Australia’s job market in the mining and resources sector has remained strong through to the end of May this year, according to recruitment services company DFP.
May represented a significant rebound in employment prospects, with the DFP mining and resources job index rising from 91.68 to 95.38.
The growth comes despite the context of the federal election, which led to many employers in other sectors delaying the hiring process due to the uncertainty it created.
Job vacancies within the mining and resources industry surged in May, rising four per cent for the month with increases across the sector.
The growth comes off the back of strong commodity prices, resulting in permanent vacancies rising by 3.9 per cent and temporary and contract vacancies increasing by 4.3 per cent.
Both the Reserve Bank of Australia’s non rural bulk commodity price index and the DFP job index rose significantly in May.
The commodity price index rose a further five per cent in May, taking its growth to 18.9 per cent over six months and 33 per cent over 12 months.
DFP suggested that hiring might actually be lagging behind the pace of price increases and despite international political headwinds, there remains significant potential for growth in employment in the mining and resources sector in the months ahead.
Western Australia’s job market continued to lead the way having risen 5.1 per cent alongside Queensland, which returned to positive territory with a 4.4 per cent increase in May.
The report also predicted the result of the federal election will provide further opportunities for job growth in the sector.
A more pro-business Coalition Government would encourage job prospects rather than a Labor Government “with an uncertain attitude between support for the coal industry and support for environmental causes”, according to DFP.
The metal ore sector remains the market leader and has achieved record results, with job vacancies rising another 2.5 per cent in the month, establishing a second successive record high.
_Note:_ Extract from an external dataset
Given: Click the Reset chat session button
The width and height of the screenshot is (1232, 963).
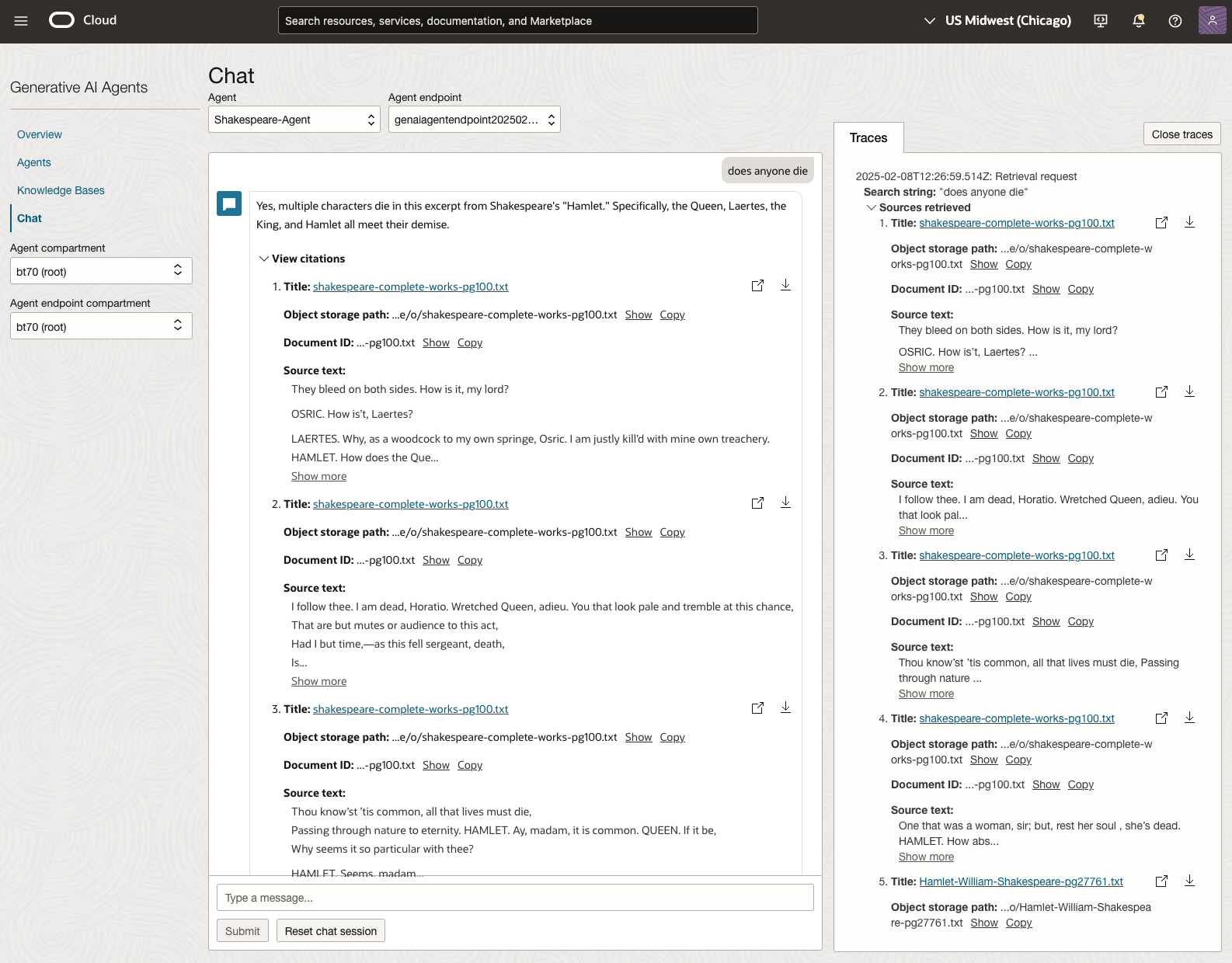Looking at the screenshot, I should (x=330, y=931).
The last three months have been incredibly strong for the sector, having risen 16.4 per cent.
Demand in coal mining tumbled again and job vacancies remain 8.1 per cent lower year on year, highlighting the prudent attitude of coal producers in the context of the election results.
The DFP report anticipates, however, that the given the election is past, employment prospects will improve in the coal mining sector.
A number of job categories experienced significant growth over the past quarter, including mining and petroleum engineers, production and project managers, geologists and drillers and miners and moving plant operators.